Major new Permian gas pipelines that began full service this year include the Permian Highway Pipeline and Whistler Pipeline. 

In January, Kinder Morgan began full service on its Permian Highway Pipeline, a 430-mile (692-km) system that transports up to 2.1 Bcf/d (59 MMcm/d) of natural gas from the Waha area in Texas to U.S. Gulf Coast and Mexico markets. It is fully subscribed under long-term, binding agreements.  

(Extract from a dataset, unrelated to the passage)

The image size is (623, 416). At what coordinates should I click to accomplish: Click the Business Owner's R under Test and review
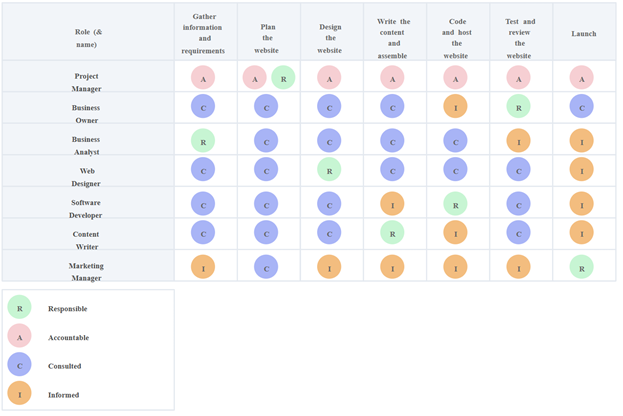[518, 108]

Kinder Morgan Texas Pipeline LLC owns a 26.7% interest in Permian Highway Pipeline and operates the pipeline. Other equity holders include Altus Midstream, EagleClaw Midstream and an affiliate of an anchor shipper. 

“We believe that the Permian Basin will remain an important supply basin for decades, and our strong network of pipelines provides the ability to connect this supply to critical markets along the Gulf Coast,” Kinder Morgan Natural Gas Midstream President Sital Mody said. 

Kinder Morgan was evaluating the potential construction of Permian Pass Pipeline from the Permian Basin to the Southeast Texas/Louisiana market but postponed the project last year as market conditions changed. The Houston-based company thinks there may be sufficient demand for the project around mid-decade. 

“The real winner in all of the gas pipeline projects is Kinder Morgan,” said East Daley’s Smith. “They were able to integrate those two big pipeline expansions with intrastate pipelines along the Texas Gulf Coast. So, they have vertical integration on both sides of the pipe. 

Whistler Pipeline is the latest major project completed in the Permian. The 450-mile, 42-inch natural gas pipeline began full commercial service to Texas Gulf Coast markets on July 1. The project stretches from the Waha Header near Midland to the Agua Dulce near Corpus Christi and includes a 50-mile (80-km), 36-inch lateral for connectivity to the Midland Basin. 

It is owned by a consortium of MPLS, WhiteWater Midstream and a JV between Stonepeak Infrastructure Partners and West Texas Gas. 

Perking Up 

Oil and gas production in the Permian has continued to recover through 2021, and some analysts believe it may fully recover from the pandemic by next year.  

Active rigs in the Permian Basin had climbed to 253 rigs by mid-2021, representing nearly half of the rigs operating in the United States, according to Enverus. 

Analytics firm GlobalData noted that Permian oil production had climbed to 4.6 MMbpd by August of this year and is projected to surpass 4.9 MMbpd by mid-2022. That compares with 4.8 MMbpd of Permian production in February 2020, before the COVID-19 crisis struck the United States. 

With major pipeline projects completed and a significant oversupply of crude oil transportation available, it appears the greater opportunity for midstream growth in the Permian will be in natural gas. But the outlook is still hazy. 

Natural gas pipeline rates have weathered the downturn better than crude, but that may partly reflect their typically longer contract terms. 

“Most of the contracts for natural gas pipelines like Gulf Coast Express, for example, are 10-year contracts, but you tend to see shorter terms of 3 to 5 years on the crude side,” said Smith. “So, we haven’t seen much movement on the gas pipeline rates.”